Intervention de éric Dupond-Moretti

Réunion du mercredi 15 décembre 2021 à 15h05
Commission d'enquête chargée de rechercher d'éventuels dysfonctionnements de la justice et de la police dans l'affaire dite sarah halimi et de formuler des propositions pour éviter le cas échéant leur renouvellement

éric Dupond-Moretti, ministre :

Les questions sont parfois plus importantes que les réponses. La Constitution consacre la liberté juridictionnelle. Je m'exprimerai sur ce point de façon très générale, en m'extrayant du cas qui nous occupe, dans le détail duquel chacun a compris que je ne veux pas entrer.

La liberté juridictionnelle a pour corollaire la possibilité et la nécessité, pour le juge, de faire des choix – reconstitution ou pas, interrogatoire ou pas –, menant comme il l'entend son instruction. Il y a donc un risque d'erreur. Quand on me parle de la façon dont la justice est rendue en matière pénale, en disant qu'elle ne l'a pas été dans telle ou telle affaire, je réponds qu'on ne peut pas résumer le traitement de 150 000 affaires en matière pénale à une seule. La liberté juridictionnelle a pour corollaire le risque d'erreur. Or, il est impossible d'y renoncer, sous peine de mettre un terme à l'indépendance des juges, sans laquelle nous ne sommes plus une démocratie.

Quant à l'appréciation subjective des situations, je ne peux rien en dire. Vous dites que, dans le cas d'espèce, la reconstitution aurait permis de l'infléchir. Je ne peux pas vous répondre. Si je dis qu'il aurait fallu procéder à une reconstitution, je me mêle de juridictionnel et dis à un juge des choses que je ne peux pas lui dire. S'il existe des dysfonctionnements en droit, le garde des sceaux, qui veut formuler des réponses en droit et de façon générale, sans entrer dans le détail de l'affaire, n'a qu'une possibilité : l'assignation de l'Agent judiciaire du Trésor pour faute lourde, laquelle doit être démontrée. Telle est la règle de droit. Je ne dirai pas ce qu'il fallait faire ou ne pas faire, car je n'en ai pas le droit.

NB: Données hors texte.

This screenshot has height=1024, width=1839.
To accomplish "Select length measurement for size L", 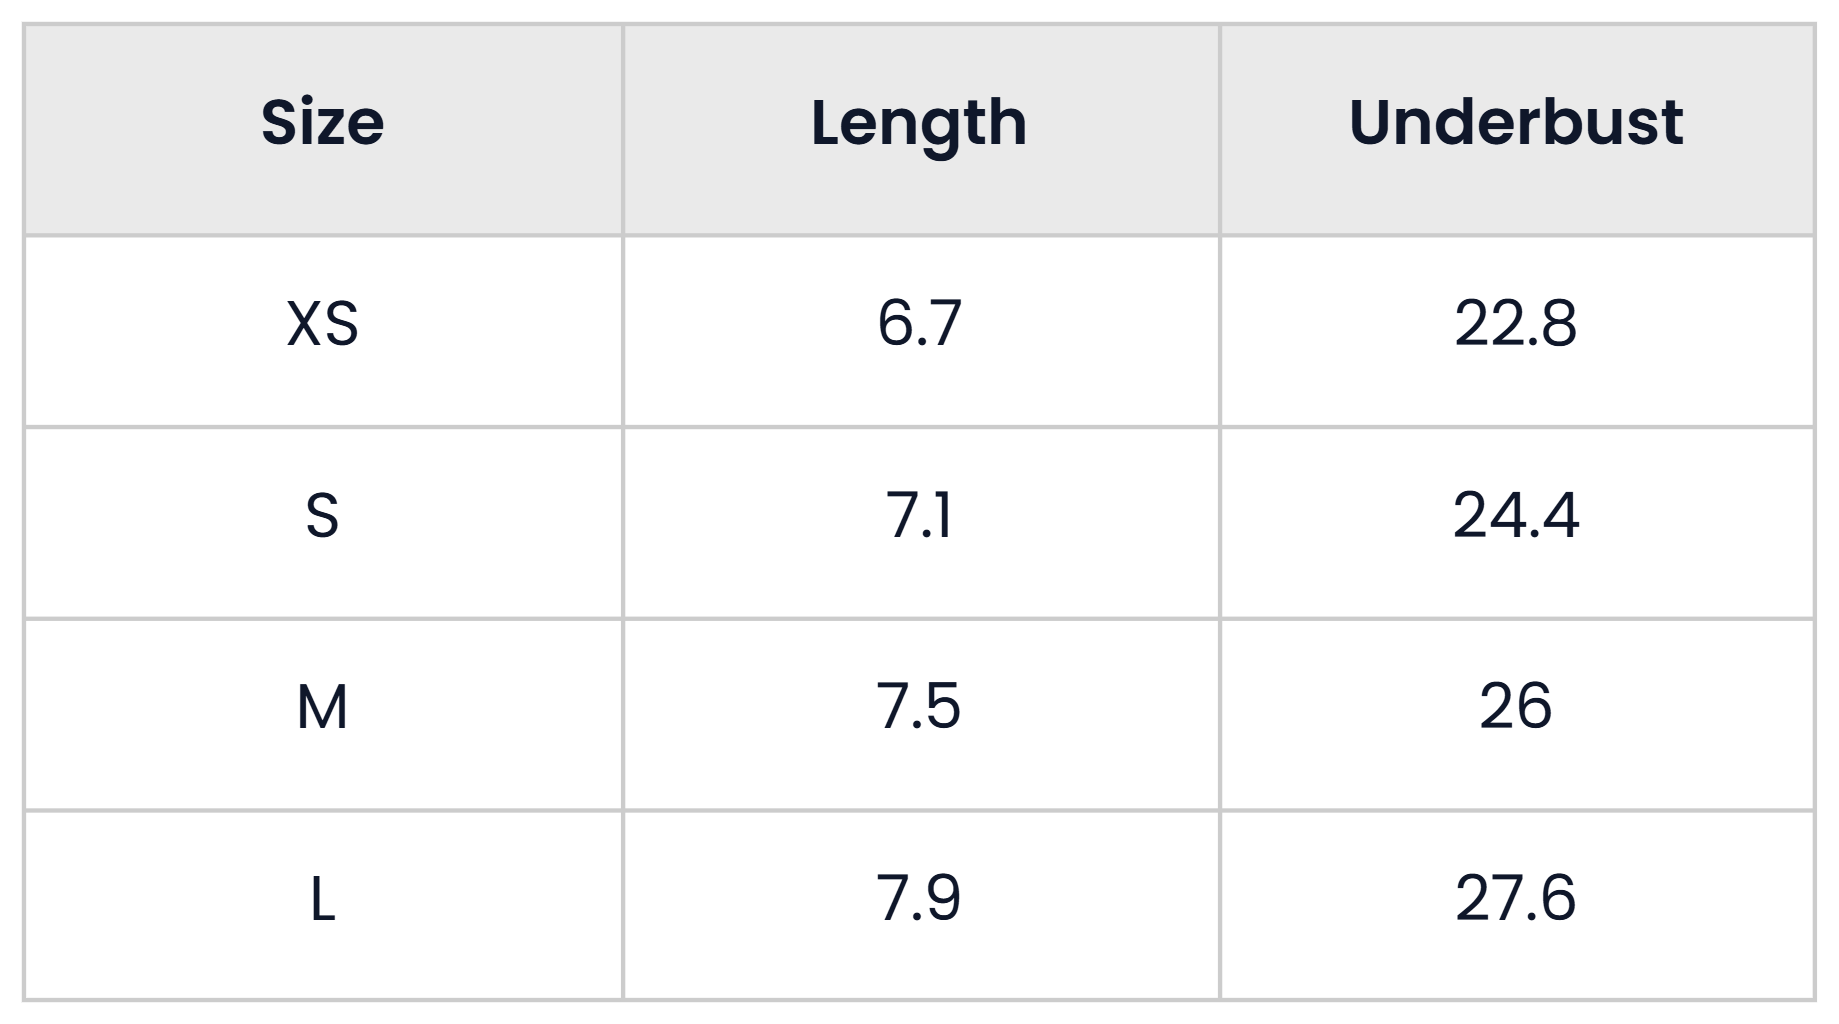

Quand on a la liberté de faire comme on l'entend, on a la liberté de bien faire, et celle de ne pas forcément bien faire. Tout repose sur une analyse subjective, dans laquelle, s'agissant du cas qui nous occupe, je n'entends absolument pas entrer. Au demeurant, je préfère le risque d'erreur à une justice aux ordres et à la botte. Nous sommes tous d'accord, me semble-t-il, sur cette position de principe, qui est au fondement de la Constitution.